Dreweck C M, Lüder C G, Soboslay P T, Kern P
Section of Infectious Diseases and Clinical Immunology, University Hospitals and Medical Clinic of Ulm, Germany.
Trop Med Int Health. 1997 Aug;2(8):779-87. doi: 10.1046/j.1365-3156.1997.d01-385.x.

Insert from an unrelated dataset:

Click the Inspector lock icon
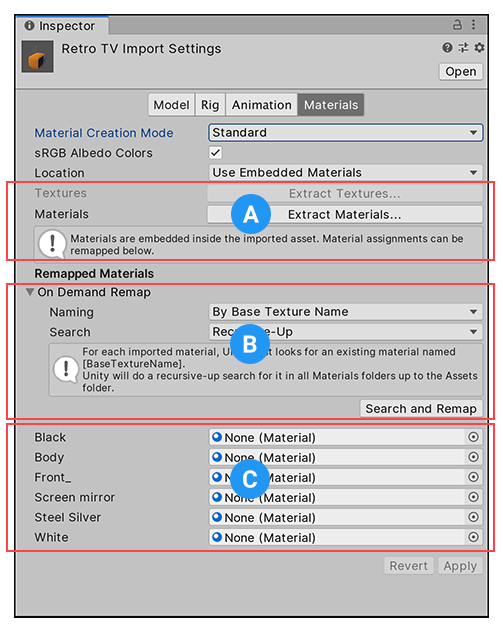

Immunoglobulin (Ig) subclass-specific antibody responses and isotype-specific recognition of E. multilocularis (Em) and E. granulosus (Eg) antigens (Ag) were evaluated in both alveolar echinococcosis (AE) and cystic echinococcosis (CE). AE patients were divided into 3 groups by clinical and therapeutic criteria according to their actual state of infection, i.e. elimination of parasite, and regression or progression of disease, CE patients were either before or after surgery, of in continuous chemotherapy due to parasite persistence. Total IgE was highly elevated in progressive AE cases (7/11), but not in the cases with eliminated infection or regression. In AE patients with active disease, EmAg-specific IgE, total IgG, IgG1, IgG2 and IgG4 were particularly high. Similarly, in 9 of 30 CE patients, total IgE was raised above reference values, indicating progressive disease. CE patients" sera antibody cross-reacted with crude EmAg, and detectable Ig levels of the same isotype were also measured by ELISA. In both AE and CE, parasite-specific antigen recognition was dominated by IgG1 and IgG4. In AE patients with progressive disease, IgG4 distinctively recognized low molecular weight EmAg of Ar 26 kD, 18 kD, 16 kD and 12 kD. As prominent IgG4 and IgE responses develop with chronic helminth infections only, these serological parameters may indicate successful parasite infestation and severe outcome of disease. In summary, analyses of immunoglobulin isotype responses in AE patients by ELISA in combination with immunoblotting are a useful approach for post-treatment follow-up of patients at risk of developing recrudescent disease.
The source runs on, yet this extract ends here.